GIVEN TEXT:
=== Section Start ===

= Eco-Soap Bank =

American nonprofit organization

Eco-Soap Bank is an American non-profit organization founded in Pittsburgh, Pennsylvania in 2014. The organization collects used soap from hotels located in Cambodia, employs economically disadvantaged women to sanitize and process the soap into new bars at local hubs, and partners with other organizations to distribute the soap to schools, communities, and health clinics. Eco-Soap Bank also provides some soap to women in village communities and trains them as soap sellers.

==About==
Eco-Soap Bank was founded by social entrepreneur Samir Lakhani in 2014. While on a volunteer trip to Cambodia building fish ponds in remote villages, Lakhani saw a woman bathing her infant in laundry detergent, a hazardous substitute for soap. After learning more about hygiene issues in the developing world, he contacted scientist friends and developed a technique to melt down, sterilize, and reprocess recycled soap bars into new composite bars of “eco-soap.”

Eco-Soap Bank now employs 30 staff in several locations across Cambodia. The organization is working to expand its reach to other developing countries with high mortality rates associated with hygiene-related illnesses.

==Mission==
Eco-Soap Bank’s stated mission is to fight the spread of preventable illnesses caused by a lack of access to soap, to reduce the waste generated by the hotel industry, and to provide livelihoods to economically disadvantaged women.

=== Section End ===

DATA:
=== Section Start ===

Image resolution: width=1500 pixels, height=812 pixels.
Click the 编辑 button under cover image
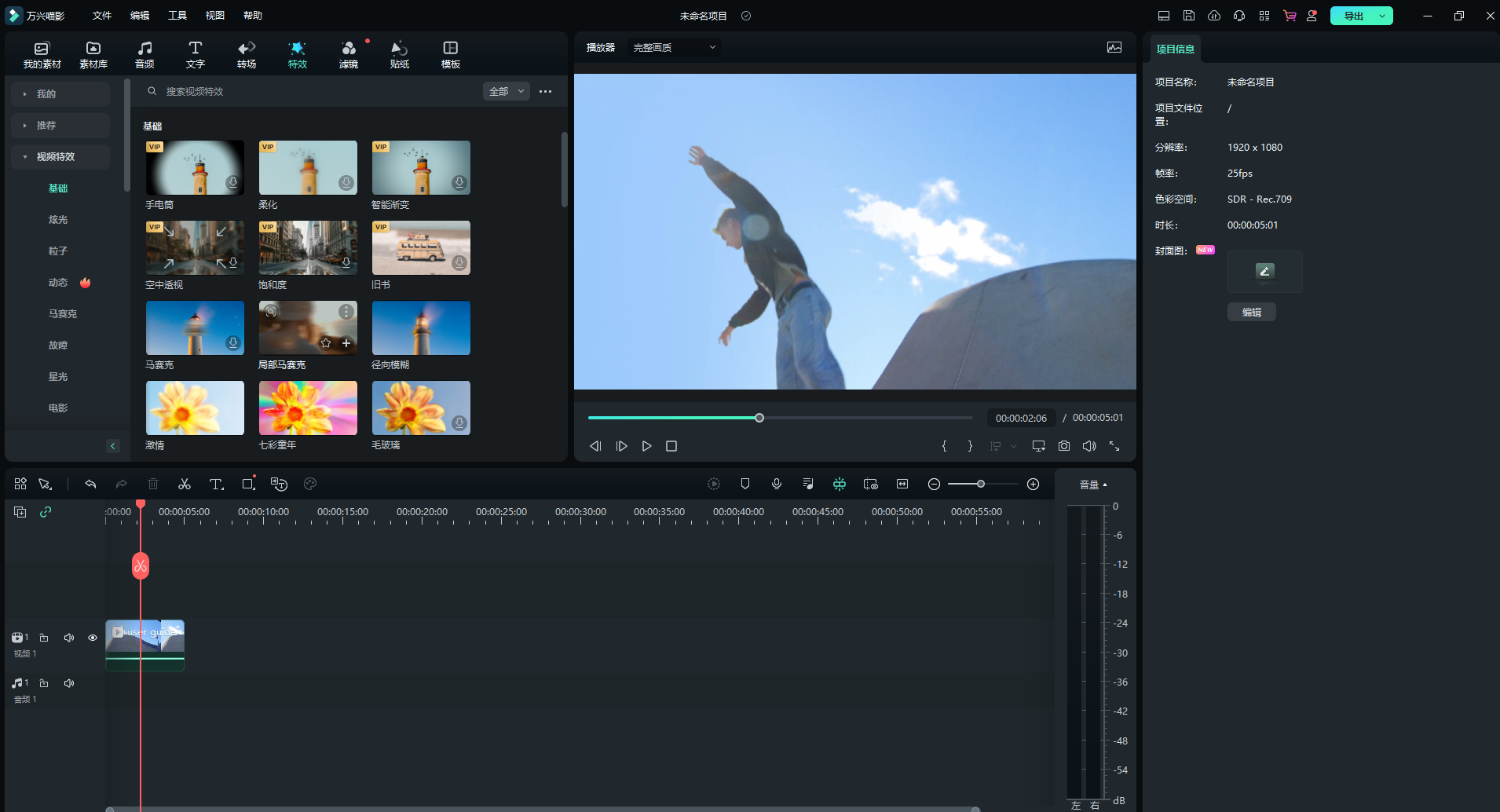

=== Section End ===

TASKS TO CARRY OUT:
- 1) In the text about Eco-Soap Bank, what was the woman Lakhani saw in Cambodia using to bathe her infant?
- 2) From the text about Eco-Soap Bank, extract the passage starting with "Eco-Soap Bank now" and going on through "economically disadvantaged women.".
This material has no connection to the text about Eco-Soap Bank.

RESULTS IN ORDER:
- 1) She was using laundry detergent.

- 2)
Eco-Soap Bank now employs 30 staff in several locations across Cambodia. The organization is working to expand its reach to other developing countries with high mortality rates associated with hygiene-related illnesses.

==Mission==
Eco-Soap Bank’s stated mission is to fight the spread of preventable illnesses caused by a lack of access to soap, to reduce the waste generated by the hotel industry, and to provide livelihoods to economically disadvantaged women.